Приоритет автономии индивидов над нейтральностью: «По сравнению с доминирующим либеральным обществом отрицающие индивидуальную автономию группы находятся на низком уровне и наносят вред детям»394. В отношении данных групп толерантность следует ограничить и проявлять только в той мере, в которой они не наносят вред другим. Поэтому автономный либерализм усиливает конфликт между либерализмом и религиозным фундаментализмом. Автономия — это глубоко партийный образ жизни. Он противостоит некритическим формам ангажированности и участия в обществе. И тем самым вызывает противодействие.

Нейтральность государства в отношении конкурирующих образов жизни и обеспечение равной свободы всех граждан. Для преодоления указанной партийности статус индивида не должен зависеть от его религиозной принадлежности и образа жизни. Но реальная проблема состоит в том, что любое действие любого правительства оказывает неравное влияние на разные концепции образа жизни и религиозные убеждения. Либеральная политика благоприятствует тем формам веры, которые соответствуют разнородности социальной среды. Религии, противодействующие разнородности и критическому мышлению, вынуждены выступать против такого общества. Поэтому либерализм ставит в неравное положение аскетические, тоталитарные и отвергающие мир религии.

Процедурная демократия. «Предмет либеральной нейтральности сводится к процедурам, а не результатам. Политическая нейтральность состоит в уменьшении числа факторов, на которые ссылаются при обосновании политических решений. Либеральное государство может ограничивать образы жизни по внешним причинам (например, если они угрожают жизни других индивидов), а не потому, что данная концепция более истинная. Государство избегает суждений о внутренней ценности разных образов жизни. Тем самым оно оказывает равное уважение лицам, которые обладают равными правами на реализацию разных концепций достойной жизни»395.

Но возникает вопрос: базируется ли идеал нейтральности на нейтральных основаниях? К. Лармор утверждает, что нейтральность — это взаимное уважение между людьми, признающими определенные ценности, которые не являются нейтральными. В основании либеральной нейтральности лежит идеал диалога, который базируется на авторитете публичных дискуссий и доказательств. Однако «истинно верующие могут не признавать дискуссии и доказательства достойными доверия и беспристрастными. Фанатики и потенциальные мученики находятся вне нейтрального диалога, поскольку социальный мир для них не является главной ценностью»396. Как же доказать, что социальный мир действительно важнее противостоящих постулатов религии и морали? Здесь мы опять возвращаемся к проблеме Локка: либеральная толерантность зависит от высших ценностей гражданского мира, свободы и публичного порядка, но разум не в состоянии обосновать эту иерархию.
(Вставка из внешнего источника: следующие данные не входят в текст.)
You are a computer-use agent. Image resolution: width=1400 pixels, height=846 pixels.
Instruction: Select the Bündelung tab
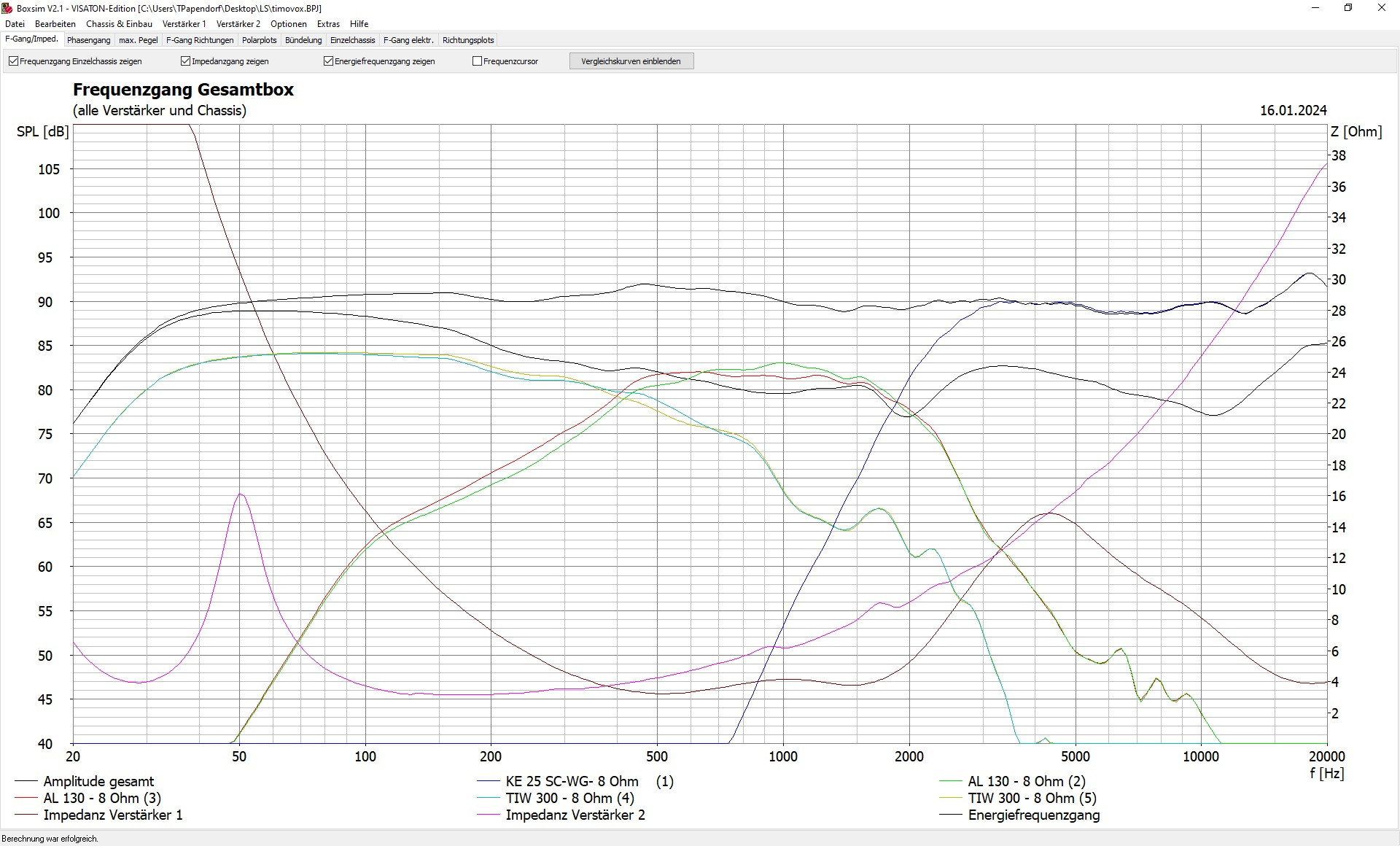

В поисках выхода из заколдованного круга Д. Ролз утверждает, что либерализм должен быть политическим, а не метафизическим, избегать претензий на абсолютную истину и не утверждать, что «политические ценности существеннее и выше всех остальных ценностей»397. При формулировке политических аргументов мы стремимся «установить ядро общего согласия, которое с наибольшей вероятностью одобряют все стороны конфликта в рационально справедливом обществе независимо от общей морально-религиозной доктрины»398. Что же в таком случае может сказать либерал о концепции священной войны, глубоко укорененной в иудео-христианской религии? Ролз утверждает, что политическая теория не имеет средств для„оценки конфликтующих концепций.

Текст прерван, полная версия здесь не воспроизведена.